=== Text block ===
-=-=-
- Merlino in 2026
- Born: Myrta Merlino 3 May 1969 (age 57) Naples, Campania, Italy
- Occupations: Journalist, television presenter and television writer

= Myrta Merlino =

Italian journalist, television presenter and television writer (born 1969)

Myrta Merlino (born 3 May 1969) is an Italian journalist, television writer and presenter.

After working at the Council of Ministers of the European Economic Community, since 1995 she has been a member of the Order of Italian Journalists, working both in various Italian newspapers, including Il Mattino, Il Messaggero, Il Sole 24 Ore, and international ones such as International Herald Tribune and Libération.

During her career she has also written eight books, taking a stand for women's rights, the rights of the LGBTQ community in Italy, freedom of the press and becoming a UNICEF ambassador.

== Biography ==
Daughter of the French scholar Giuseppe Merlino and the sinologist and director of the Italian Cultural Institute in Beijing Annamaria Palermo, she graduated from high school.
-=-=-
=== Records supplied ===

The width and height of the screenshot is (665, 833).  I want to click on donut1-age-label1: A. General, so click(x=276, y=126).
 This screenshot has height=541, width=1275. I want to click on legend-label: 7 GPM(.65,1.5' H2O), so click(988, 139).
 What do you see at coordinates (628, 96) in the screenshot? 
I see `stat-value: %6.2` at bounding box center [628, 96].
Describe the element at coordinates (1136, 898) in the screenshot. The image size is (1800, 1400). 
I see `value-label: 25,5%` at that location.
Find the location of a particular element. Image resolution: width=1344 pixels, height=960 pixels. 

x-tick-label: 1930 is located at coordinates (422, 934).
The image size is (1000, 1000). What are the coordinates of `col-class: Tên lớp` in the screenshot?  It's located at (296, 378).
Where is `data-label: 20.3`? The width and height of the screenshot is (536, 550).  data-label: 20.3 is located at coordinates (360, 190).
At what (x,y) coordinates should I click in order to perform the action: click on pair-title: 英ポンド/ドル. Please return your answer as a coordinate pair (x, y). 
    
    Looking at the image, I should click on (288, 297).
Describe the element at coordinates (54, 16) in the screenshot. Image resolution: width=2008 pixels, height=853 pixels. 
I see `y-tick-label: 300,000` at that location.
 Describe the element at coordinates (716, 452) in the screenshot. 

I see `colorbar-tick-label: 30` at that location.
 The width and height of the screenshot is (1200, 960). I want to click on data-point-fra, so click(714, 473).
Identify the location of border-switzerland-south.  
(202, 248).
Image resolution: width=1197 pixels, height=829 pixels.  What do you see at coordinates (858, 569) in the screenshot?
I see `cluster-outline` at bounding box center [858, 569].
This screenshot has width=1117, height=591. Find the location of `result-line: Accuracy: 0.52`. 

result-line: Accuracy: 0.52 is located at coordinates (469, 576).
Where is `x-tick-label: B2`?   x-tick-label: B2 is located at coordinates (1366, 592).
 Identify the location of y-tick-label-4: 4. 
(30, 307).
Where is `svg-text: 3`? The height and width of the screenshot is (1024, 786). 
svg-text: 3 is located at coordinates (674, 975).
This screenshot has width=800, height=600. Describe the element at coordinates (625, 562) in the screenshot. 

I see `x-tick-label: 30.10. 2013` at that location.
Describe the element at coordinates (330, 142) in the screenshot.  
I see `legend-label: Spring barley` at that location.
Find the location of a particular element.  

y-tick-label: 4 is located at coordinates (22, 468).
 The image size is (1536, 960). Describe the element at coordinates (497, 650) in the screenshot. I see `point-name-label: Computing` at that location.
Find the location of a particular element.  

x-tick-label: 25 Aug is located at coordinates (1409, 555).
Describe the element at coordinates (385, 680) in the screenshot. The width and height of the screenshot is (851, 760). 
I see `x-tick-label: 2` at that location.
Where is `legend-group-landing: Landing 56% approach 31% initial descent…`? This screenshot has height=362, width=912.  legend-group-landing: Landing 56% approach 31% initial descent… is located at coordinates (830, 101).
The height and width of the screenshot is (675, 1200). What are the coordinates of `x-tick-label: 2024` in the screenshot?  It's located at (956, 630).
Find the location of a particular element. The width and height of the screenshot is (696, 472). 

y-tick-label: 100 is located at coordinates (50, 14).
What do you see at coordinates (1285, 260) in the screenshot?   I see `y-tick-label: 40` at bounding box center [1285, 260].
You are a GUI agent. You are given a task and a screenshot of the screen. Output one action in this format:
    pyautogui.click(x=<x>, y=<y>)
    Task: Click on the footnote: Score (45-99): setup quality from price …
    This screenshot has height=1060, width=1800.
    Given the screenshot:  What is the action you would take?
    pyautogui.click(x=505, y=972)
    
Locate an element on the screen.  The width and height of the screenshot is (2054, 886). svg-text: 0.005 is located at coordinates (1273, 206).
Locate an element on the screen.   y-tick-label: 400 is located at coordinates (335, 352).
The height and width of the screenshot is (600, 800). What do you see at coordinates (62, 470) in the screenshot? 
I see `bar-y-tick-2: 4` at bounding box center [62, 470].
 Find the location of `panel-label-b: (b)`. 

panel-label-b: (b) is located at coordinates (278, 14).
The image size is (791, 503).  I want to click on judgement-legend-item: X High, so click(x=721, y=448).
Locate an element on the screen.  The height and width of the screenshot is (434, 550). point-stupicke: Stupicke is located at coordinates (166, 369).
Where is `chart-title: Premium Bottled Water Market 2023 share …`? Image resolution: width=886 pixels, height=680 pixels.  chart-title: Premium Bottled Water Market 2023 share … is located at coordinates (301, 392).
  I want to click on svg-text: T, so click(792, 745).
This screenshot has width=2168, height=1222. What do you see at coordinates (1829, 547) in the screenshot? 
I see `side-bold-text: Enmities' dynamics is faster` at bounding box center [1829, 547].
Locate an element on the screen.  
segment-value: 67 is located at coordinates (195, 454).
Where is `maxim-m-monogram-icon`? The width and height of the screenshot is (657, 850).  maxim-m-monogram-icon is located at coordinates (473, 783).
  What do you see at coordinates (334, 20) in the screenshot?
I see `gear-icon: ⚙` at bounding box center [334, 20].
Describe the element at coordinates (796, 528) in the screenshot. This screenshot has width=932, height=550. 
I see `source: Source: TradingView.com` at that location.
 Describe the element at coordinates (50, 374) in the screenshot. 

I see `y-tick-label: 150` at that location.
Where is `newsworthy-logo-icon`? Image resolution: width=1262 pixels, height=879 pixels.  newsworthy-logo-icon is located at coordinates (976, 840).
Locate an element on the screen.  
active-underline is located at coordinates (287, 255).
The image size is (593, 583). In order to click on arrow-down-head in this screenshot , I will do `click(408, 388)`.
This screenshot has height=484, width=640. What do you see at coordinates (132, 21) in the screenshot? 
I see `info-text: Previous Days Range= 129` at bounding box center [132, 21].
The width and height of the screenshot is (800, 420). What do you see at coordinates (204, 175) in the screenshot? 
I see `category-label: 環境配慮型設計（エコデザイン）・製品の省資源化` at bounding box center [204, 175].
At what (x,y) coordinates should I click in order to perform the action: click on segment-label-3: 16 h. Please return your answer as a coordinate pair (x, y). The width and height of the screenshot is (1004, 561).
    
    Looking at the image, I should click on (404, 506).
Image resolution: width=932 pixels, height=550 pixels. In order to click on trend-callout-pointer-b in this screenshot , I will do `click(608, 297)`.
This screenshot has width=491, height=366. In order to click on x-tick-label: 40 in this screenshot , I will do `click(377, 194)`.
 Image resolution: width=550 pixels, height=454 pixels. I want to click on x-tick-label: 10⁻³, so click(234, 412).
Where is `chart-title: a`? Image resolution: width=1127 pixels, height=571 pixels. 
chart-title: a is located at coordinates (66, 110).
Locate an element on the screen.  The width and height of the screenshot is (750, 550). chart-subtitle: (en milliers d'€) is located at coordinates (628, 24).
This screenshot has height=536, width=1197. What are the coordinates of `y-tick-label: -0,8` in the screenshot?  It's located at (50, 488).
-=-=-
=== Problem 1 ===
According to the Myrta Merlino article, since what year has she been a member of the Order of Italian Journalists?
=== Problem 2 ===
Transcribe the Myrta Merlino article word for word from "Myrta Merlino (born" to "Tribune and Libération.".

=== Output 1 ===
Since 1995.

=== Output 2 ===
Myrta Merlino (born 3 May 1969) is an Italian journalist, television writer and presenter.

After working at the Council of Ministers of the European Economic Community, since 1995 she has been a member of the Order of Italian Journalists, working both in various Italian newspapers, including Il Mattino, Il Messaggero, Il Sole 24 Ore, and international ones such as International Herald Tribune and Libération.